Good and expressive data representations can improve the accuracy of machine learning problems and ease interpretability adn transfer. For vision tasks, handcrafting good data representations, a.k.a. feature engineering, was traditionally hard. Deep Learning has changed this paradigm by allowing to automatically discover good representations from data. This is known as representation learning. The objective of this course is to provide an introduction to representation learning in computer vision and medical imaging applications. Standard approaches to representation learning exploit the inductive bias of Convolutional Neural Networks and the supervision of labeled data. Since labeled data is scarce compared to raw data, recent work has turned to unsupervised and self-supervised techniques to boost the expressive power of representations. Furthermore alternatives to CNNs inspired by advances in NLP have been proposed, such as vision transformers. In a different development, causal representations, leveraging causal relationships in the data, allow to answer additional queries (causal effects, interventions, counterfactuals) compared to standard statistical models. All of these developments will be covered in the course. 'Each lecture is followed by a practical lab on the corresponding content where students learn to implement these techniques using the PyTorch framework.

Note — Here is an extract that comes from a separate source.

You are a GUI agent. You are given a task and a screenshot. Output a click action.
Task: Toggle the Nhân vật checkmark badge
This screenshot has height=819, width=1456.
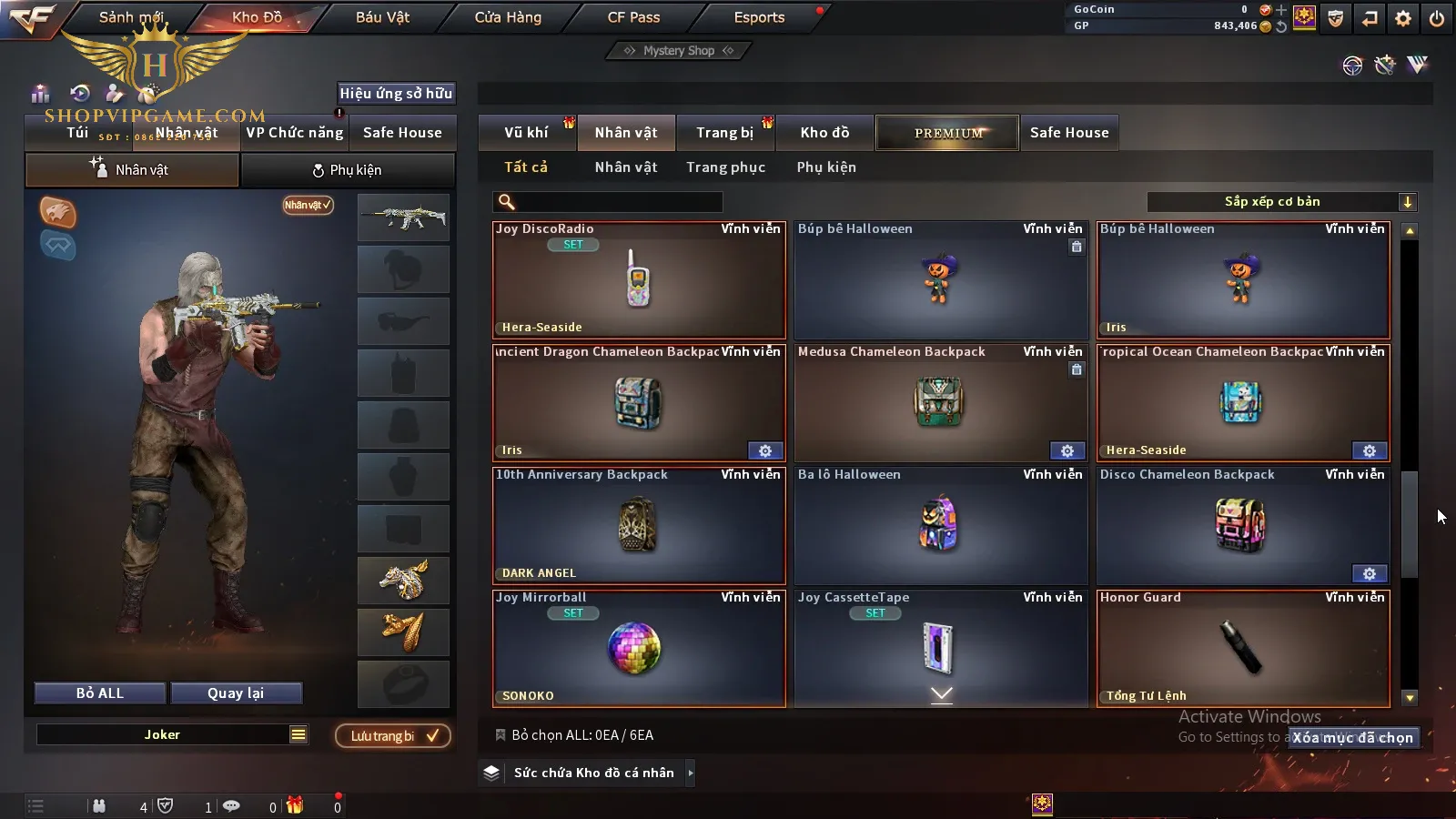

Prerequisites: Introductory course of Deep Learning, Computer Vision, Linear Algebra, Calculus, Probability, Statistics, Image processing, Python, Pytorch

Course webpage

Learning for robotics (CSC_5IA05_TA)

This course is taught by Sao Mai NGUYEN.

Learning methods used in robotics and applications to human / robot interaction, learning by demonstration or autonomous learning: imitation learning, reinforcement learning, human motion analysis

Prerequisites: Basic machine learning and principles of deep learning, pytorch

Course webpage

Topological Data Analysis (CSC_51056_EP)

This course is taught by Steve Oudot.

This course is an introduction to the field of topological data analysis, whose aim is to use concepts and tools from algebraic topology to design or learn new data representations for machine learning. Topics covered include field homology, persistent homology, Reeb graphs, and their application to data analysis.

Prerequisites: Linear algebra; Point set topology; Algorithms and complexity

Course webpage

Introduction to the verification of neural networks (CSC_54441_EP)

This course is taught by Sylvie Putot, Eric Goubault.

Neural networks are widely used in numerous applications including safety-critical ones such as control and planning for autonomous systems. A central question is how to verify that they are correct with respect to some specification. Beyond correctness or robustness, we are also interested in questions such as explainability and fairness, that can in turn be specified as formal verification problems. In this course, we will see how formal methods approaches introduced in the context of program verification can be leveraged to address the verification of neural networks. BEWARE, despite being hosted at X, this course is only 24h so 2.5 ECTS!

Course webpage

Reinforcement Learning (APM_5AI18_TP)

This course is taught by Thomas Bonald.

This is an introduction to reinforcement learning: Markov Decision Process, Bellman's equation, bandit algorithms, Q-learning, TD-learning, Monte-Carlo tree search. Applications to games and to recommender systems will be presented.

Prerequisites: Probability theory, Python programming

Graph Learning (CSC_4SD04_TP)

This course is taught by Thomas Bonald.

The focus of this course is on the analysis of large graphs. You will learn how to represent graphs efficiently as sparse matrices. You will apply some key algorithms to real graphs, for clustering, ranking, classifying and embedding nodes, including graph neural networks.

Prerequisites: Basics on graphs, probability theory, linear algebra, Python programming.